Mitsubishi Triton driver monitoring system proves car technology is out of control

Who put technology in charge of us?

We designed all these things. It's supposed to be subservient – but instead of technology fearing us, we now fear technology.

Using the self-checkout is a bit like talking to your mother-in-law.

You try your best, you want to do all the right things, but she comes along at the last minute to inform you that you actually have it all wrong and that you are just chewing gum on the shoes of life.

And so it was in the new Mitsubishi Triton with its unquote “driver monitoring system”.

That sounds scary enough — and it's even scarier when you realize that it's a camera that tracks your movements and facial expressions to see if you're driving carefully.

Sipping coffee, laughing and checking your blind spot – something absolutely essential to safe driving – all trigger the system.

It squealed, banged and carried so much that now the car company was forced to reduce the sensitivity because the distraction of the claws was more dangerous than anything the driver was doing at all.

You are under constant surveillance wherever you are. An hour in the car is the only time some of us—without phones, cameras, or annoying people—can be alone with our thoughts.

Now they are trying to take it from us too.

I suspect it makes us worse drivers because it encourages complete dependence on technology.

Automotive technology is advantageous to some extent. Reversing cameras and sensors are great helpers, for example.

But if the car takes control of everything, what responsibility does the driver bear? What happens when the technology fails (just ask CrowdStrike) and you have to take over?

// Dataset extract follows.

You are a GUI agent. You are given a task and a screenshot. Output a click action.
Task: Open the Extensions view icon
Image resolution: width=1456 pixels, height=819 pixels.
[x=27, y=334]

I don't need my car to tell me that I looked at the radio for a few seconds.

If you can't figure out what is and isn't dangerous, then you shouldn't be on the road in the first place.

A dangerous driver with excessive technology is not a safer driver – it's just a dangerous driver with the wrong safety blanket.

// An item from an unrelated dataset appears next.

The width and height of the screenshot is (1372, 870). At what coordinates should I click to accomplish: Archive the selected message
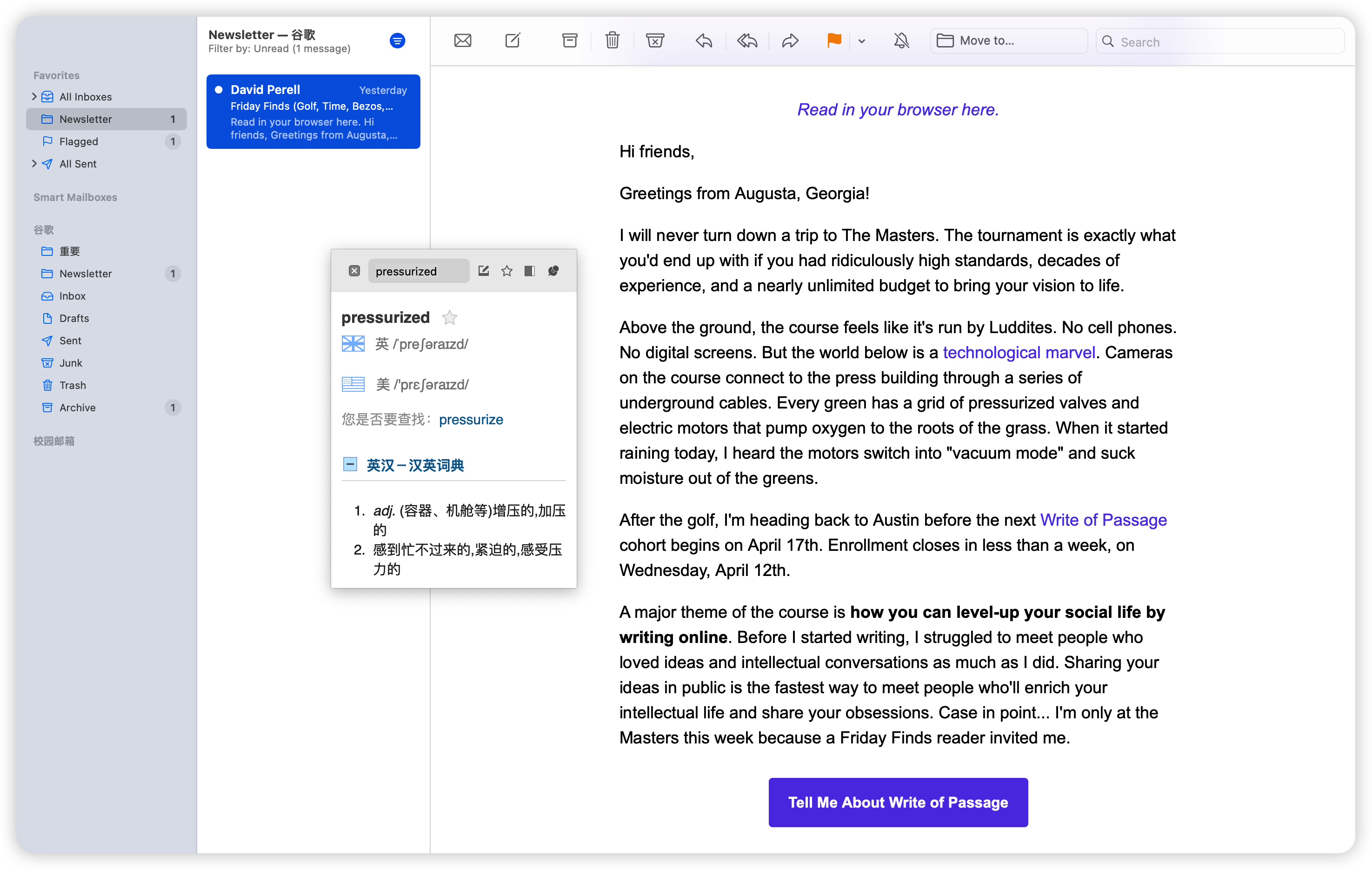point(569,40)
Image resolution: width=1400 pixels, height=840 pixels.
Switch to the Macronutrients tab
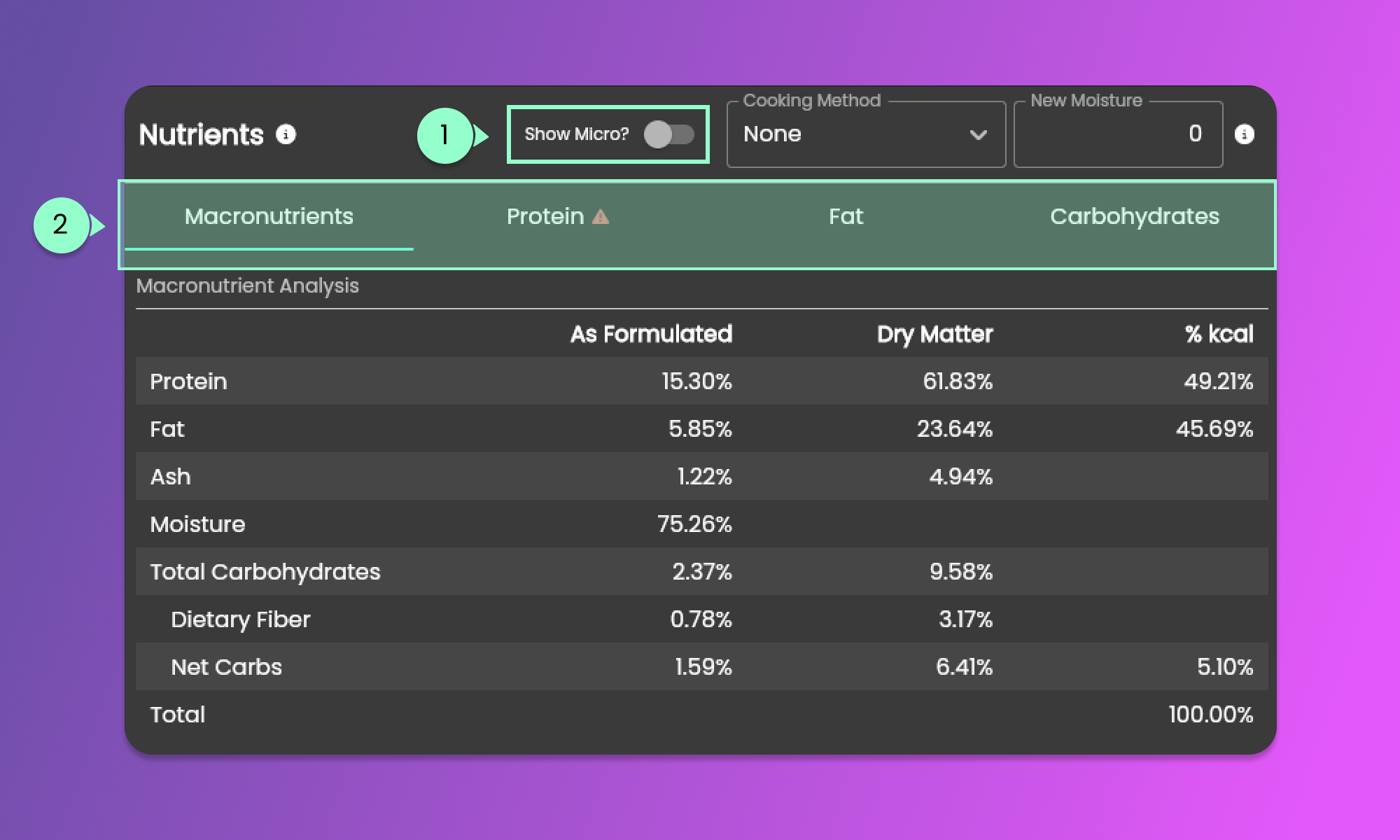pos(269,217)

They never need to improve their skills because the car compensates for their shortcomings.

And if that's not bad enough, consider the wider implications of having facial recognition technology hard-wired into your car.

The New York Times revealed earlier this year that major manufacturers, including General Motors, were collecting driving data from their vehicles — such as how hard you brake and how fast you're driving — and selling it to insurers through a third party.

Tesla employees had access to vision captured by cameras attached to their cars and shared compromising videos with each other via private messages — including one man who approached his car completely naked.

And we are to accept that all this technology is only for our safety?

Data is the most valuable resource in the modern world, whether from a financial perspective or an embarrassment perspective.

You can hardly enjoy privacy anywhere. You might as well set up a live stream from your bathroom once the cars are gone, because heck—there's nothing left to hide.